» Ausgewählter Text:
★ ★ ★ ★
Das Lamm: Wann kann ich mich an das Telefon gegen Gewalt wenden?
TGG: Du kannst mit jeder Gewalterfahrung zu uns kommen. Auch wenn du denkst, es sei gar nicht so schlimm. Natürlich kann man uns auch in Notfällen erreichen, ein Notfall ist aber keine Voraussetzung für ein Telefonat. Du kannst einfach so anrufen oder wenn dir etwas passiert ist und du es erst zwei Wochen später realisierst. Du kannst uns anrufen, wenn du bereits mitten im Gerichtsprozess steckst oder wenn du über dich und deine Erfahrungen sprechen willst.
Wie seid ihr auf die Idee zum Telefon gegen Gewalt gekommen?
Die Initiative ging vom Verein RoSara aus, der mehrsprachig Frauen mit Gewalterfahrung berät. Zu Beginn von Corona hatte RoSara aufgrund der Zunahme von häuslicher Gewalt eine Telefon-Hotline ins Leben gerufen. Es zeigte sich bald, dass es einen hohen Bedarf gibt – und so suchte man den Austausch mit anderen aktivistischen Gruppen. Das war 2020. Mitte bis Ende Jahr konkretisierten sich die Pläne und im Frühjahr 2021 ging das Telefon gegen Gewalt an die Arbeit.
★ ★ ★ ★
» Gegebene Angaben:
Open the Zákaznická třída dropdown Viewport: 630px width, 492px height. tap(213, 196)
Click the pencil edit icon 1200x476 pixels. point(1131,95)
★ ★ ★ ★
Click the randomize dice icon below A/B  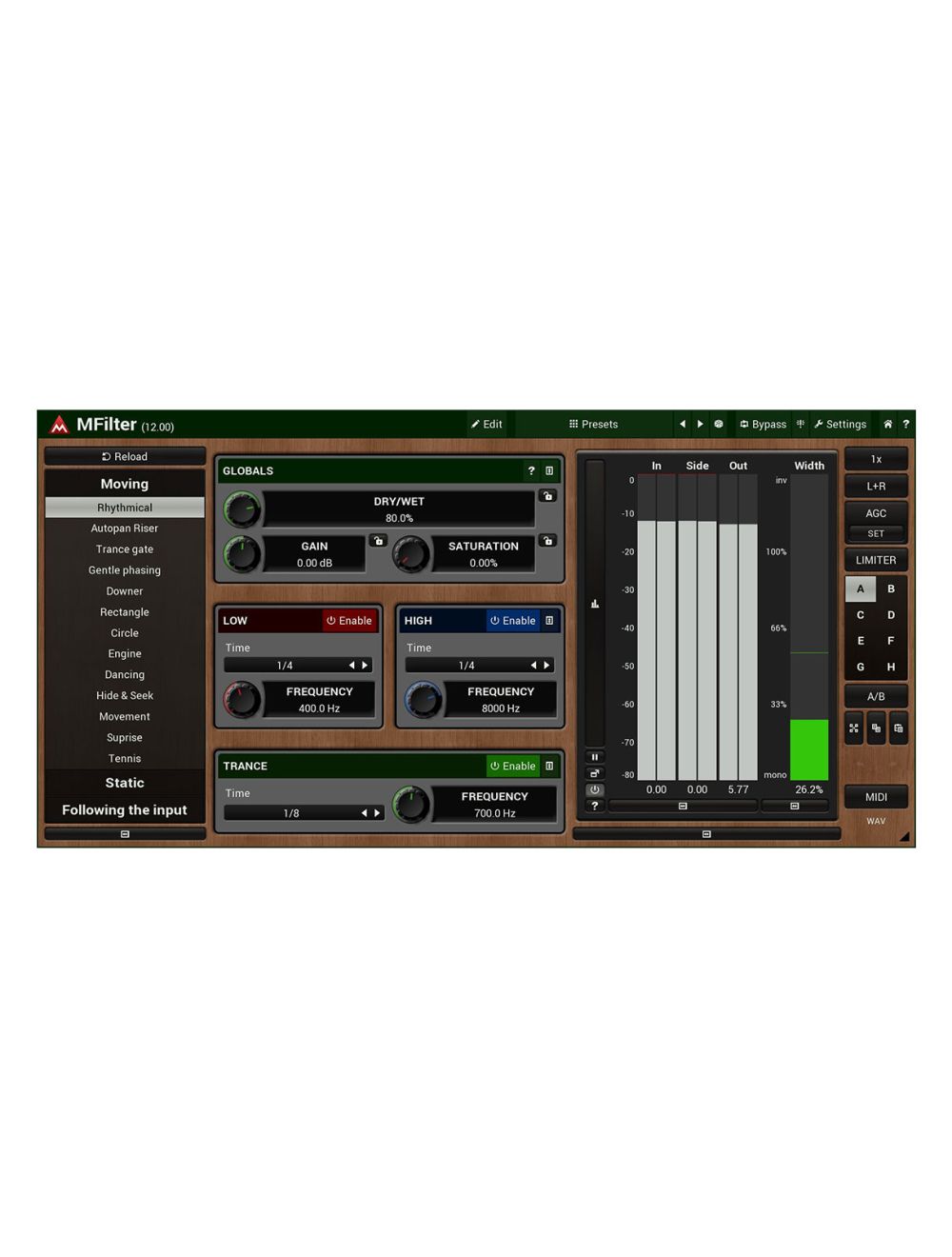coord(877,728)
★ ★ ★ ★
» Schriftliche Aufgabe:
Prüfe bitte, ob die drei Aussagen mit dem Interview zum Telefon gegen Gewalt übereinstimmen, und belege jedes Ja oder Nein mit den entscheidenden Worten des Interviews als wörtliches Zitat.
1. Für ein Telefonat muss ein Notfall vorliegen.
2. Die Initiative ging vom Verein RoSara aus.
3. Das Telefon gegen Gewalt nahm im Frühjahr 2020 die Arbeit auf.

» Antwort zur Aufgabe:
1. Nein: „ein Notfall ist aber keine Voraussetzung für ein Telefonat“
2. Ja: „Die Initiative ging vom Verein RoSara aus“
3. Nein: „im Frühjahr 2021 ging das Telefon gegen Gewalt an die Arbeit“